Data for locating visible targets
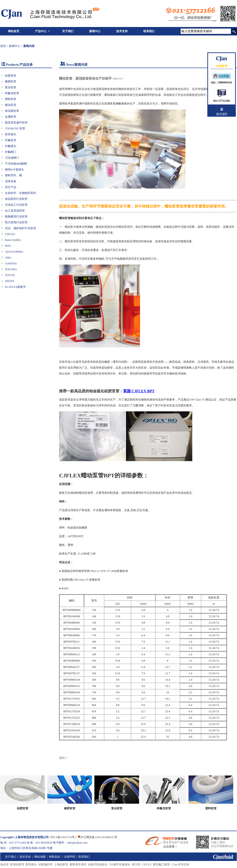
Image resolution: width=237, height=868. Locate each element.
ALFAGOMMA (14, 252)
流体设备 (10, 181)
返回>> (63, 758)
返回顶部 (221, 114)
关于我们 (68, 31)
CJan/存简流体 (180, 864)
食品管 (4, 864)
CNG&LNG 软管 (15, 128)
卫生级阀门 (12, 158)
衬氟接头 (10, 146)
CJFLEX (10, 234)
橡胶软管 (10, 82)
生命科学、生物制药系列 (21, 193)
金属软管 (10, 117)
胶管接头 (31, 864)
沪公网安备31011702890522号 (97, 837)
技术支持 (122, 31)
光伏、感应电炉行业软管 (21, 228)
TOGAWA (11, 269)
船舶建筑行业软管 (16, 216)
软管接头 (10, 134)
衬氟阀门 (10, 152)
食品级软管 (12, 111)
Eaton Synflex (13, 240)
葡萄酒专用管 (78, 864)
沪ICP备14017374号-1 (63, 837)
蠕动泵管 (10, 105)
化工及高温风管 (15, 211)
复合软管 (10, 87)
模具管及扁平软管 (16, 123)
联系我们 (149, 31)
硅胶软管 (10, 75)
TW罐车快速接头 (120, 864)
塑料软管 (10, 99)
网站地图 (40, 857)
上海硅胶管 (61, 864)
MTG (8, 246)
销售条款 (54, 857)
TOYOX (10, 275)
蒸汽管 (136, 864)
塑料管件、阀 (14, 175)
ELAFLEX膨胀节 (16, 287)
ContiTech (11, 264)
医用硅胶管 (17, 864)
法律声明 (69, 857)
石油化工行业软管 (16, 205)
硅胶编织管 (45, 864)
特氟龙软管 (12, 93)
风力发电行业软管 (16, 222)
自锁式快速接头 (98, 864)
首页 (3, 46)
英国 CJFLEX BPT (139, 391)
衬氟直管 (10, 140)
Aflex (8, 257)
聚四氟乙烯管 (161, 864)
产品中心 (41, 31)
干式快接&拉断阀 (16, 164)
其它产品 (10, 187)
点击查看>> (170, 846)
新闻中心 (95, 31)
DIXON (9, 281)
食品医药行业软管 (16, 199)
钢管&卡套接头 (15, 169)
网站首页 (14, 31)
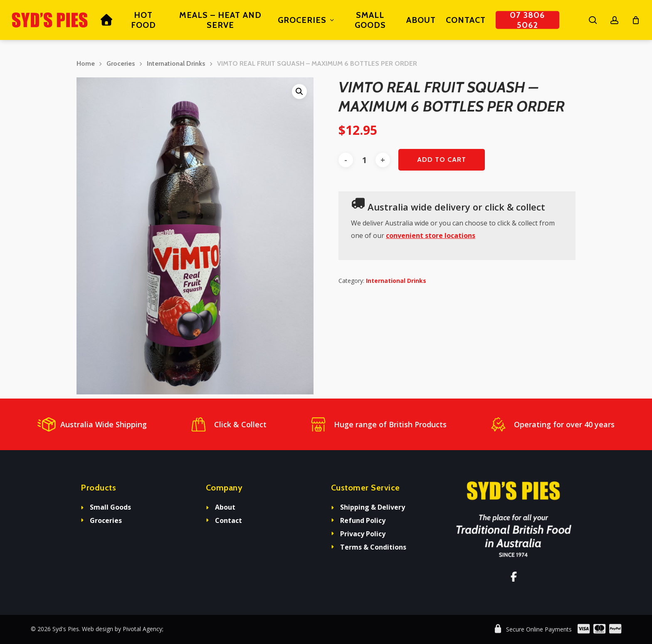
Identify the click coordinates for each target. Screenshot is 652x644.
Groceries (121, 63)
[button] (299, 92)
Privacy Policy (363, 534)
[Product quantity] (364, 160)
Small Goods (110, 507)
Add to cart (442, 159)
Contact (228, 520)
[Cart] (636, 20)
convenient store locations (430, 235)
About (225, 507)
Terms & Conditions (373, 547)
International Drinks (176, 63)
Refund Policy (363, 520)
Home (86, 63)
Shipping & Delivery (373, 507)
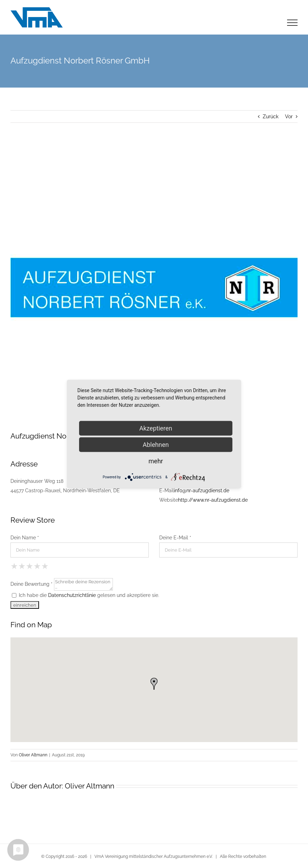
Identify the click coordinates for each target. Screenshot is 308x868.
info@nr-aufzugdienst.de (201, 491)
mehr (155, 461)
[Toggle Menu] (292, 23)
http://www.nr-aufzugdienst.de (213, 500)
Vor (289, 117)
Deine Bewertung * (31, 584)
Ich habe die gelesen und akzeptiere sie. (85, 595)
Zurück (270, 117)
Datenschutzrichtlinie (72, 595)
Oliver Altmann (33, 755)
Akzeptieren (156, 428)
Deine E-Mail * (175, 538)
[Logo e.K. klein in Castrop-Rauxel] (154, 287)
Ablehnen (155, 444)
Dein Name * (25, 538)
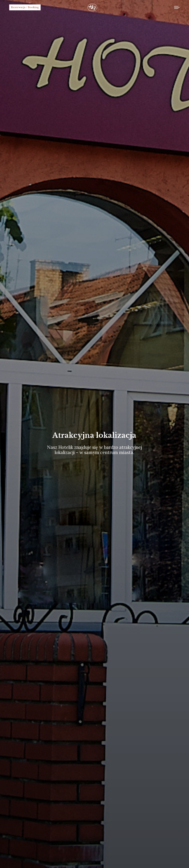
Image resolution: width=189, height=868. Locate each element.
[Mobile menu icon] (177, 7)
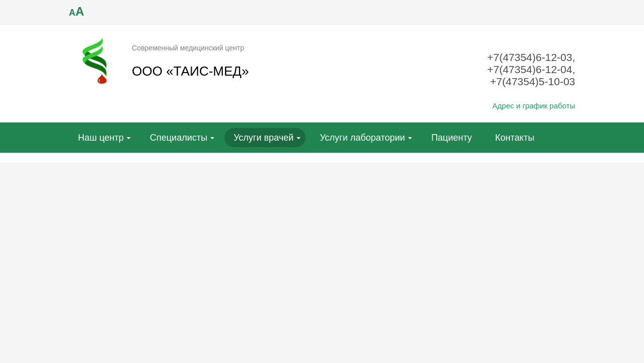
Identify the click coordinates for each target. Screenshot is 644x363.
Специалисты (179, 138)
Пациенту (451, 138)
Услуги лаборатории (362, 138)
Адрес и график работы (534, 105)
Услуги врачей (263, 138)
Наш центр (101, 138)
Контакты (515, 138)
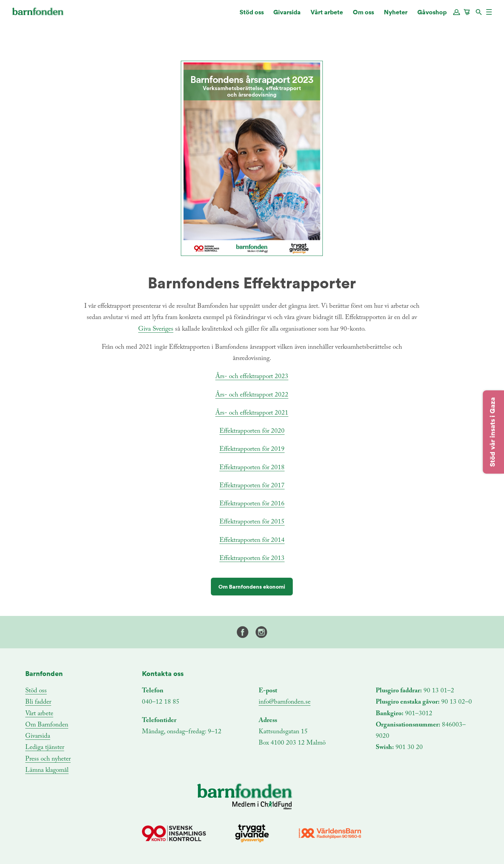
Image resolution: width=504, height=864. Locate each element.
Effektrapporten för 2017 (252, 485)
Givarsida (287, 15)
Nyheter (396, 15)
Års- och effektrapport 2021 (252, 413)
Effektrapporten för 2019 (252, 449)
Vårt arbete (327, 15)
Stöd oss (252, 15)
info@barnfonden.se (285, 702)
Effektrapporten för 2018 (252, 468)
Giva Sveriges (156, 329)
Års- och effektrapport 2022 (252, 395)
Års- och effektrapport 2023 (252, 376)
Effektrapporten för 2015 (252, 522)
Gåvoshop (432, 15)
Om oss (363, 15)
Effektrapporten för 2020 (252, 431)
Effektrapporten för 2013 (252, 558)
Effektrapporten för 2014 (252, 540)
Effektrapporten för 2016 (252, 504)
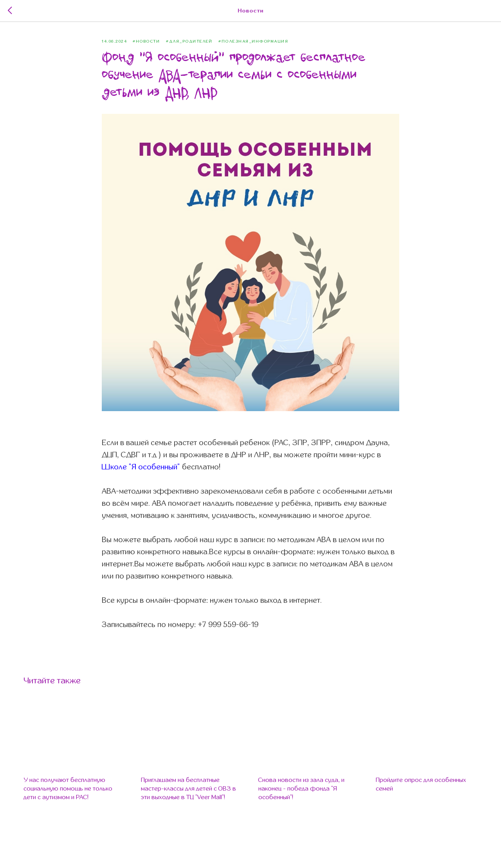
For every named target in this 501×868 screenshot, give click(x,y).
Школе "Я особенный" (141, 467)
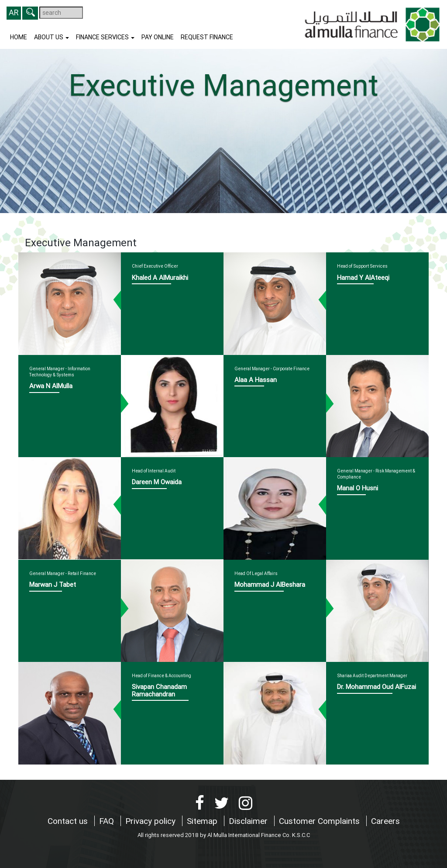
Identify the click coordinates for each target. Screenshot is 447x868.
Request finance (207, 37)
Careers (385, 821)
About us (52, 37)
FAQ (107, 821)
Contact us (69, 821)
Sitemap (203, 821)
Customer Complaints (320, 821)
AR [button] (14, 12)
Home (18, 37)
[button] (30, 13)
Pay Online (158, 37)
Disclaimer (249, 821)
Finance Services (105, 37)
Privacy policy (151, 821)
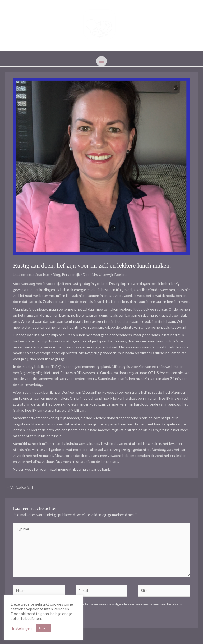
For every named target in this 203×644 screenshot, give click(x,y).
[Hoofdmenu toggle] (101, 61)
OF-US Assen (159, 372)
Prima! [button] (43, 628)
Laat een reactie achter (31, 274)
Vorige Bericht (20, 487)
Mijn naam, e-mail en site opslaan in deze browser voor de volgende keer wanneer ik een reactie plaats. (101, 604)
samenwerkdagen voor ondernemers (67, 378)
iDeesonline (91, 392)
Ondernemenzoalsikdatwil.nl (163, 327)
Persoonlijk (71, 274)
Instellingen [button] (22, 628)
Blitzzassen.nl (87, 372)
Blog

_GIVEN INSTRUCTION_
Reproduce every line of the entries above without any change, but omit the pictures.

_TASK RESPONSE_
Image resolution: width=237, height=868. Locate each element.
ALFAGOMMA (14, 252)
流体设备 (10, 181)
返回>> (63, 758)
返回顶部 (221, 114)
关于我们 (68, 31)
CJan/存简流体 (180, 864)
食品管 (4, 864)
CNG&LNG 软管 (15, 128)
卫生级阀门 (12, 158)
衬氟接头 (10, 146)
CJFLEX (10, 234)
橡胶软管 (10, 82)
生命科学、生物制药系列 (21, 193)
金属软管 (10, 117)
胶管接头 (31, 864)
沪公网安备31011702890522号 (97, 837)
技术支持 (122, 31)
光伏、感应电炉行业软管 (21, 228)
TOGAWA (11, 269)
船舶建筑行业软管 (16, 216)
软管接头 (10, 134)
衬氟阀门 (10, 152)
食品级软管 (12, 111)
Eaton Synflex (13, 240)
葡萄酒专用管 (78, 864)
沪ICP备14017374号-1 (63, 837)
蠕动泵管 (10, 105)
化工及高温风管 (15, 211)
复合软管 (10, 87)
模具管及扁平软管 (16, 123)
联系我们 (149, 31)
硅胶软管 (10, 75)
TW罐车快速接头 (120, 864)
塑料软管 (10, 99)
网站地图 (40, 857)
上海硅胶管 (61, 864)
MTG (8, 246)
销售条款 (54, 857)
TOYOX (10, 275)
蒸汽管 (136, 864)
塑料管件、阀 (14, 175)
ELAFLEX膨胀节 (16, 287)
ContiTech (11, 264)
医用硅胶管 (17, 864)
法律声明 (69, 857)
石油化工行业软管 (16, 205)
硅胶编织管 (45, 864)
特氟龙软管 (12, 93)
风力发电行业软管 (16, 222)
自锁式快速接头 (98, 864)
首页 (3, 46)
英国 CJFLEX BPT (139, 391)
衬氟直管 (10, 140)
Aflex (8, 257)
聚四氟乙烯管 (161, 864)
产品中心 (41, 31)
干式快接&拉断阀 (16, 164)
其它产品 (10, 187)
点击查看>> (170, 846)
新闻中心 (95, 31)
DIXON (9, 281)
食品医药行业软管 (16, 199)
钢管&卡套接头 (15, 169)
网站首页 (14, 31)
Identify the click coordinates for each target. Screenshot is 652x644.
Groceries (121, 63)
[button] (299, 92)
Privacy Policy (363, 534)
[Product quantity] (364, 160)
Small Goods (110, 507)
Add to cart (442, 159)
Contact (228, 520)
[Cart] (636, 20)
convenient store locations (430, 235)
About (225, 507)
Terms & Conditions (373, 547)
International Drinks (176, 63)
Refund Policy (363, 520)
Home (86, 63)
Shipping & Delivery (373, 507)
Identify the click coordinates for each target. Screenshot is 308x868.
info@nr-aufzugdienst.de (201, 491)
mehr (155, 461)
[Toggle Menu] (292, 23)
http://www.nr-aufzugdienst.de (213, 500)
Vor (289, 117)
Deine Bewertung * (31, 584)
Ich habe die gelesen und akzeptiere sie. (85, 595)
Zurück (270, 117)
Datenschutzrichtlinie (72, 595)
Oliver Altmann (33, 755)
Akzeptieren (156, 428)
Deine E-Mail * (175, 538)
[Logo e.K. klein in Castrop-Rauxel] (154, 287)
Ablehnen (155, 444)
Dein Name * (25, 538)
Image resolution: width=189, height=868. Locate each element.
[Mobile menu icon] (177, 7)
Identify the click coordinates for each target. Screenshot is 644x363.
Специалисты (179, 138)
Пациенту (451, 138)
Услуги лаборатории (362, 138)
Адрес и график работы (534, 105)
Услуги врачей (263, 138)
Наш центр (101, 138)
Контакты (515, 138)
Image resolution: width=504, height=864. Locate each element.
Effektrapporten för 2017 (252, 485)
Givarsida (287, 15)
Nyheter (396, 15)
Års- och effektrapport 2021 (252, 413)
Effektrapporten för 2019 (252, 449)
Vårt arbete (327, 15)
Stöd oss (252, 15)
info@barnfonden.se (285, 702)
Effektrapporten för 2018 (252, 468)
Giva Sveriges (156, 329)
Års- och effektrapport 2022 (252, 395)
Års- och effektrapport 2023 (252, 376)
Effektrapporten för 2015 (252, 522)
Gåvoshop (432, 15)
Om oss (363, 15)
Effektrapporten för 2020 (252, 431)
Effektrapporten för 2013 (252, 558)
Effektrapporten för 2014 (252, 540)
Effektrapporten för 2016 (252, 504)
For every named target in this 501×868 screenshot, give click(x,y).
Школе "Я особенный" (141, 467)
Identify the click coordinates for each target. Screenshot is 447x868.
Request finance (207, 37)
Careers (385, 821)
About us (52, 37)
FAQ (107, 821)
Contact us (69, 821)
Sitemap (203, 821)
Customer Complaints (320, 821)
AR [button] (14, 12)
Home (18, 37)
[button] (30, 13)
Pay Online (158, 37)
Disclaimer (249, 821)
Finance Services (105, 37)
Privacy policy (151, 821)
For every named target in this 203×644 screenshot, give click(x,y).
[Hoofdmenu toggle] (101, 61)
OF-US Assen (159, 372)
Prima! [button] (43, 628)
Laat een reactie achter (31, 274)
Vorige Bericht (20, 487)
Mijn naam, e-mail en site opslaan in deze browser voor de volgende keer wanneer ik een reactie plaats. (101, 604)
samenwerkdagen voor ondernemers (67, 378)
iDeesonline (91, 392)
Ondernemenzoalsikdatwil.nl (163, 327)
Persoonlijk (71, 274)
Instellingen [button] (22, 628)
Blitzzassen.nl (87, 372)
Blog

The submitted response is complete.